The runtime spawns a child thread for each subscription event, giving each event a clean context window. The subscription remains active until explicitly cancelled.

Schema evolution

Runtimes cache your toolset definition for the duration of an agent session. If you deploy a breaking schema change while agents hold cached definitions, they'll send invocations with stale arguments. Your tool should handle this gracefully — either maintain backward compatibility or return a clear error via the normal tool result path. See Loading Toolsets for details on caching behavior.

CDK integration

If you're using the Infinity Runtime, the RapToolSet construct connects your tool server to the agent. You don't declare tool names, descriptions, or schemas in CDK — the runtime discovers those from your tool's /.well-known/rap-toolset endpoint at startup. CDK just handles the infrastructure wiring.

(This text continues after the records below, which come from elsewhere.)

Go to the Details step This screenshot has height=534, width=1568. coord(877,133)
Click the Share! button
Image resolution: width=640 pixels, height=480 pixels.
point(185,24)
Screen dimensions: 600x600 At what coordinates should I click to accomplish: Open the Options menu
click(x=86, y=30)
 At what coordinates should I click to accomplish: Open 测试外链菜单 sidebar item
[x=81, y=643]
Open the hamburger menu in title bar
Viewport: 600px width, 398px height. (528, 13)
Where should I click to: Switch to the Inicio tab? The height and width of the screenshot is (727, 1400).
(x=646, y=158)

For a Lambda-based tool server, pass the handler function directly. The construct creates a Function URL with IAM auth and response streaming, grants the runtime permission to invoke it, and grants the tool permission to POST results back:

const weatherFunction = new lambda.Function(this, 'WeatherTool', {
  runtime: lambda.Runtime.NODEJS_24_X,
  handler: 'index.handler',
  code: lambda.Code.fromAsset(path.join(__dirname, 'weather-tool')),
  timeout: cdk.Duration.seconds(30),
});

new RapToolSet(agent, 'WeatherTools', {
  handler: weatherFunction,
});

Your Lambda serves both the discovery endpoint and the invocation endpoint on the same Function URL — the handler distinguishes between GET requests for /.well-known/rap-toolset and POST requests for invocations, as shown in the handler example above.

For tool servers hosted outside of your CDK stack (another account, a third-party service, a container), pass the base URL directly:

new RapToolSet(agent, 'ExternalTools', {
  serverUrl: 'https://tools.example.com',
});

The runtime will fetch the toolset definition from https://tools.example.com/.well-known/rap-toolset and dispatch invocations to whatever endpoint the toolset declares.

Local development

You can develop and test RAP tools locally using the Infinity Code CLI without deploying any infrastructure. Write your tool as a plain Node.js (or any language) HTTP server:

import { createServer } from 'node:http';

const server = createServer(async (req, res) => {
  if (req.method === 'GET' && req.url?.includes('.well-known/rap-toolset')) {
    res.writeHead(200, { 'Content-Type': 'application/json' });
    res.end(JSON.stringify({
      name: 'my-tool',
      endpoint: `http://${req.headers.host}`,
      tools: [{ name: 'do_thing', description: '...', inputSchema: { type: 'object' } }],
    }));
    return;
  }

  // Acknowledge immediately
  res.writeHead(200);
  res.end('OK');

  // Read body, process, POST result back to callback_url
  const chunks = [];
  for await (const chunk of req) chunks.push(chunk);
  const { arguments: args, id, call_id, callback_url, group_id } = JSON.parse(Buffer.concat(chunks));

  await fetch(callback_url, {
    method: 'POST',
    headers: { 'Content-Type': 'application/json' },
    body: JSON.stringify({ type: 'tool_result', group_id, id, call_id, text: 'Done!' }),
  });
});

server.listen(3001, '127.0.0.1');

Point the CLI at your server with a rap-servers.json config file:

{
  "tool_sets": [
    { "type": "toolset_server", "server_url": "http://127.0.0.1:3001" }
  ]
}

The get-time tool includes a ready-to-run local server at agent/lib/toolsets/get-time/get-time-tool/local.mjs, which you can use as a reference when building local RAP tools.